The idea typically goes that RFA contracts are of a lesser value than UFA contracts, because RFAs have limited negotiating power and leverage. But not all RFAs are created equal, and the circumstances of Hronek combined to tilt the table strongly in his favour.
It needs to be thought of less as a negotiation, and more of a direct purchase.
What the Canucks bought from Hronek here was his rights to arbitration. In doing that, they bought away his rights to file for arbitration, get fairly paid for a year, and then market his services to the other 31 NHL franchises as a UFA next summer.
And an RHD UFA, at that. Also known as the single-most marketable asset in the hockey world.

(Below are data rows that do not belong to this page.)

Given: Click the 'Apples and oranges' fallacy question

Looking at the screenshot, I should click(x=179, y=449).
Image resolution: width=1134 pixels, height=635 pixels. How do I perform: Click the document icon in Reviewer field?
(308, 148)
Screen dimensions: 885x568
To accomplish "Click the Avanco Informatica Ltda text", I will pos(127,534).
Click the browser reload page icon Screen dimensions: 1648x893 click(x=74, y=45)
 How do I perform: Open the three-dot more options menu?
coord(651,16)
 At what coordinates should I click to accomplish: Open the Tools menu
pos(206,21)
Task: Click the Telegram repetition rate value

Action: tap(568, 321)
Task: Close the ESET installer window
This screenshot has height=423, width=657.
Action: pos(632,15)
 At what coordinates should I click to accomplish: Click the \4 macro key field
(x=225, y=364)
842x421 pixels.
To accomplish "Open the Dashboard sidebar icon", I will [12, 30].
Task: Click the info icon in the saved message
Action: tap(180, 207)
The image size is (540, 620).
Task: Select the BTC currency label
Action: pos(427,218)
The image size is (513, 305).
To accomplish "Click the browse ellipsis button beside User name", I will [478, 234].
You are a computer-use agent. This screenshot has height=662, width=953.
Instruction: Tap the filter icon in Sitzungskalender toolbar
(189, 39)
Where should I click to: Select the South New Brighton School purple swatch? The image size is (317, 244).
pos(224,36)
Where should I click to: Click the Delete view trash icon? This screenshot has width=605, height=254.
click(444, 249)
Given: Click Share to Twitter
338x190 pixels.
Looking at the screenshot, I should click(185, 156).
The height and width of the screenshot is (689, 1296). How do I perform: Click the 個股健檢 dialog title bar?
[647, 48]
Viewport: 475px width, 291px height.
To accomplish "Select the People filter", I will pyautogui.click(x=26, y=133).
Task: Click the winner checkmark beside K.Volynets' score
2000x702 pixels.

Not to mention that the Canucks also purchased Hronek’s services from the ages of 26 through to 34, a period of time that contains the entirety of Hronek’s expected prime years. Contract negotiations often revolve around how many “UFA years” are being included, meaning how many years that player is giving up of being able to shop their services around to anyone. In this case, Hronek is giving up seven UFA years.
Sure, there’s some security given up by the Canucks in return. Had Hronek gone the route of arbitration, it was always a possibility that he got hurt next season, or deeply regressed, and thus hampered his own ability to negotiate as a UFA in 2025. But that small risk-reward balance pales in comparison to the weight of leverage at the Hronek end of the table.
Fans struggling to accept the numbers here would do well to imagine what it might have cost to acquire a player with Hronek’s profile from the UFA market. We’ve seen numbers like six years at $6 million thrown around as a possibility for Nikita Zadorov. Hronek is the much better player, and he’s right-handed. His number would have started somewhere in the $8 million range and only risen from there.
In fact, maybe “imagine” is the wrong term to use. For an intents and purposes, Hronek was a pending UFA. He was just extra-pending.
And, so, what the Canucks have done is signed a prime-aged, top-pairing RHD who was well on his way to unrestricted free agency. An RHD that, unlike most players plucked from the open market, the Canucks already know meshes well with their franchise defender in Quinn Hughes.
They’ve done so while managing to not only keep Hronek’s cap hit below Hughes’, but well below. In fact, as of this writing, Hronek has become only the 30th-highest paid defender in the NHL, and his spot on that ranking is guaranteed to drop as time passes.
To sign such a contract with such a player without much in the way of leverage?
That’s an unmitigated win for the Canucks, all things considered.